Google’s parent company Alphabet has reportedly warned its employees not to provide any confidential information to the tech giant’s AI chatbot bard, JEE News reported on Thursday, citing sources. .
The instructions were shared as part of the company’s policy, seeking to preserve its long-standing policy of protecting information.
Chatbots – including OpenAI’s ChatGPT – are human-like bots capable of solving complex problems because they are programmed with Artificial General Intelligence (AGI). They also have the ability to communicate like humans.
According to the researchers, just as human reviewers can read chats, a similar AI can reproduce the data it absorbed during training, creating a risk of information leakage.

JEE News reported that Alphabet also warned its engineers to avoid direct use of computer code that could generate chatbots.
Google’s parent said that while Bard may make unwanted code suggestions, it still helps programmers while noting that it aims to be transparent about the limitations of its technology.
The recent concerns highlight how the technology giant is moving closer to preventing any damage to its business after announcing its product to compete with ChatGPT.

As of February, Google told staff testing Bard before its launch not to give it inside information, Insider reported.
Now Google offers Bard as a springboard for creativity in more than 180 countries and 40 languages, and its warnings extend to its code suggestions.
Google told JEE News it had held detailed discussions with Ireland’s Data Protection Commission and was addressing regulators’ questions, following a Politico report on Tuesday that the company was delaying Bard’s EU launch this week. pending further information on the impact of chatbots on privacy.
Leakage of information
A Google privacy notice updated on June 1 also says: “Don’t include confidential or sensitive information in your Bard conversations.”
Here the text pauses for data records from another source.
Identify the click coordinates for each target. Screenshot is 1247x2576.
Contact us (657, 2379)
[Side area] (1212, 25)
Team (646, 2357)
Some companies have developed software to address such concerns. For example, Cloudflare, which defends websites against cyberattacks and offers other cloud services, is marketing the ability for businesses to tag certain data and prevent it from flowing externally.
Google and Microsoft are also offering conversational tools to business users that will come at a higher price but avoid absorbing data into public AI models. The default setting in Bard and ChatGPT is to save users’ chat history, which users can choose to delete.
Yusuf Mehdi, Microsoft’s chief consumer marketing officer, said: “It’s understandable that companies wouldn’t want their staff to use public chatbots for work.”
“Companies are taking a fairly conservative approach,” he said, explaining how Microsoft’s free Bing chatbot compares with its enterprise software. “Over there, our policies are much more stringent.”